THE BASIS POINT

Why I Like Conflicted Employees

 

If you’re conflicted about your career, it often means you’re interested in more than one thing. You’re not one dimensional. And if you’re good, then you excel at many of the things you’re interested in.

If your boss is good, they will recognize this as a strength and let you play it out. It doesn’t mean you get to do whatever you want, but it means you have room to hold down your core responsibilities while experimenting with growing another area.

If your boss is bad and/or your company doesn’t get it, this can make for incredibly unhappy phases of your career because you’ll be closed off from experimenting, which leads to the distraction of looking for other jobs.

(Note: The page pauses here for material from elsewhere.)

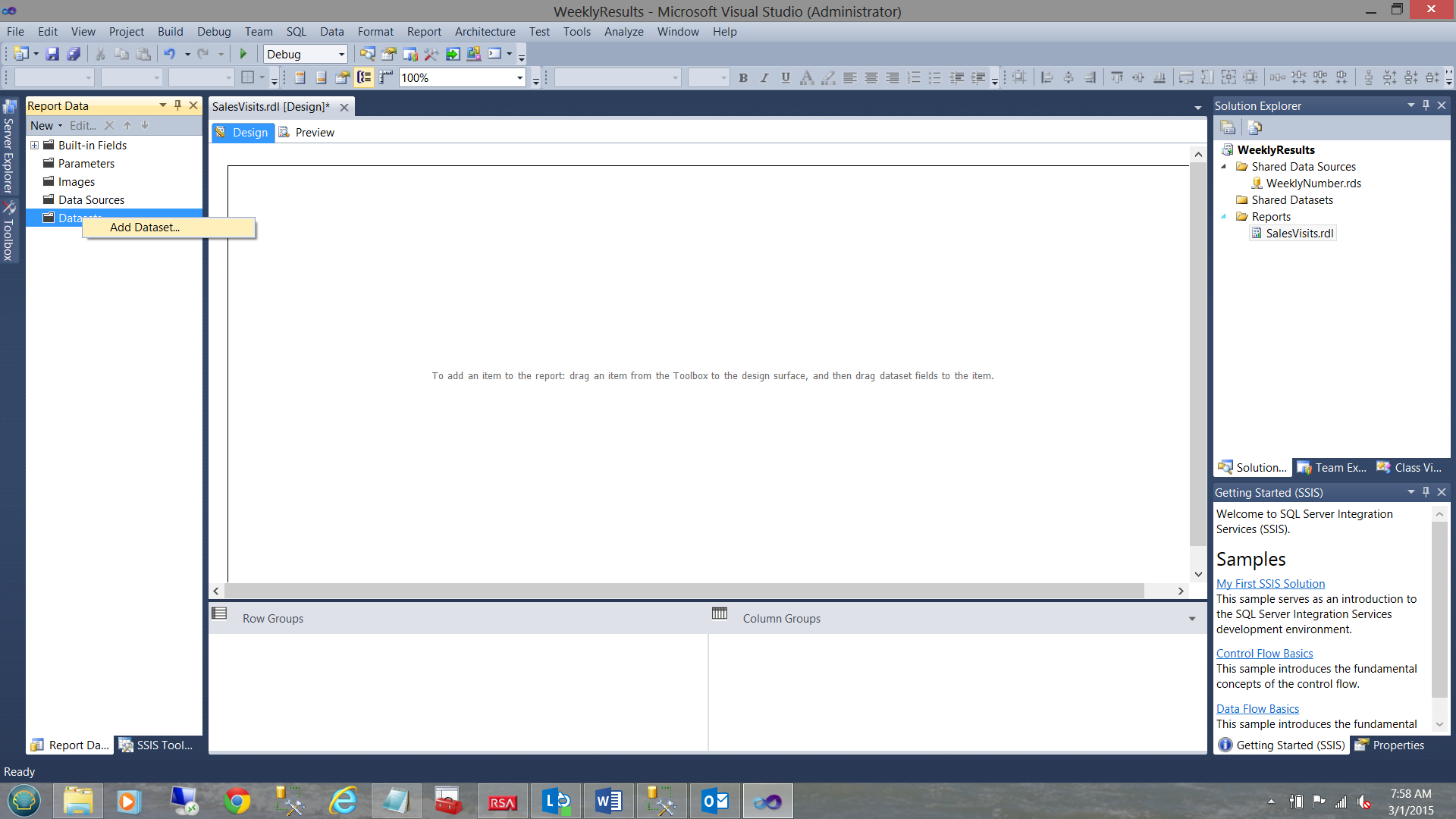This screenshot has width=1456, height=819.
Task: Open the Debug configuration dropdown
Action: [341, 54]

I’ve experienced this conflict one way or another my entire career because I like to sell, write, and manage. I started in marketing, moved into sales, then management. I still feel the conflict of being pulled into too many directions, but my management purview is now larger than it would normally be because my interests have led me to understand more, and my team members run day to day on different elements of our purview.

Of course I look for specialists in different areas. For example, in marketing, you need people who truly understand social and digital on an extremely granular level, and in sales you need not just people who can originate and close customers, but to scale you need sales operations functions to keep a sales organization running because too many sales folks aren’t strong on the details, so sales ops is the tail that wags the dog.

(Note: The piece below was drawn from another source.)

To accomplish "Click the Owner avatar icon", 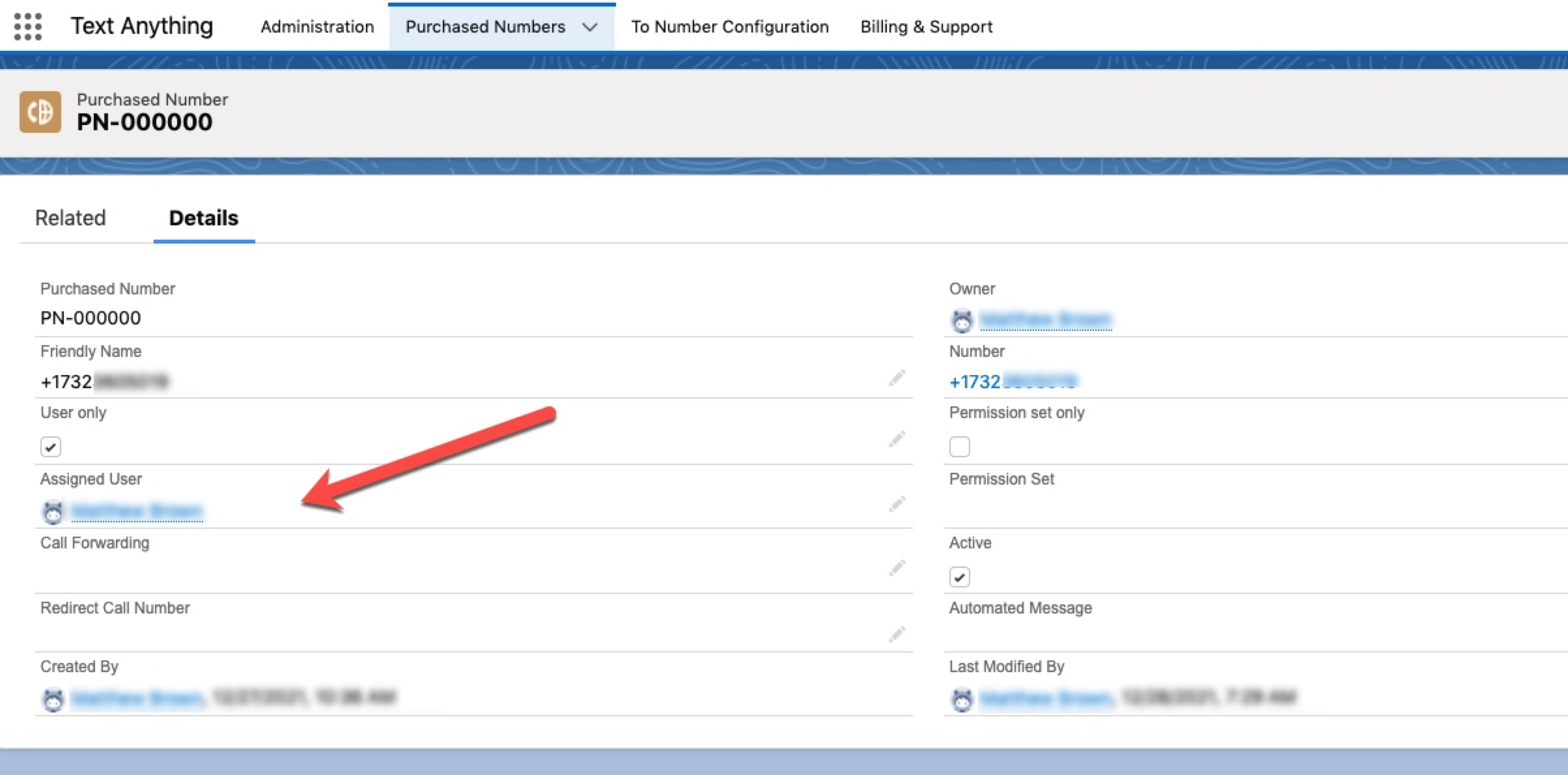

I’ve found key people in these areas by identifying those who are conflicted about exactly what they want to specialize in. Like if you have someone in marketing who’s better/more passionate at dealing with salespeople than they are in creating, deploying, and analyzing content, then they’re probably better in sales or sales operations than they are in marketing. So you let them do both with an emphasis on their end game goal, and in the case of teams I run, giving people this freedom has worked out really well, especially in the past two years.

So if you’re conflicted about what you want to do, you should have an open discussion with your boss about it. Many bosses are only concerned about what needs to get done, and don’t always react well to a multi-dimensional team member, so don’t present your ideas as conflict or exceeding ambition, but instead present them as way to help the team in an additional way with extra work you’re willing to do.

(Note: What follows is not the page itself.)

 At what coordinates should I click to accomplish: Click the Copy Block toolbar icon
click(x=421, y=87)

This way you get the additional responsibility and work that’s more interesting to you, and then it’s up to you to prove that you can carve out new space for yourself.

If you’re interested in more than one thing, don’t stifle your conflict, embrace it.

And finally, make sure you recognize the difference between interests and passions. Everything is real work that takes real time, so if you are able to get new responsibilities in an extra area you’re interested in, you’re going to find out real fast if you have the stamina for it. And if you’re not passionate about it, the stamina wanes quickly.

There is no hard and fast rule on this last one. You just have to pursue your interests, get the work, then see if it sticks in your mind and evolves from an interest to a passion.

Eventually one of two things will happen: you’ll keep expanding your purview, or you’ll work for a scale organization that lets you specialize in your core passion at the highest level.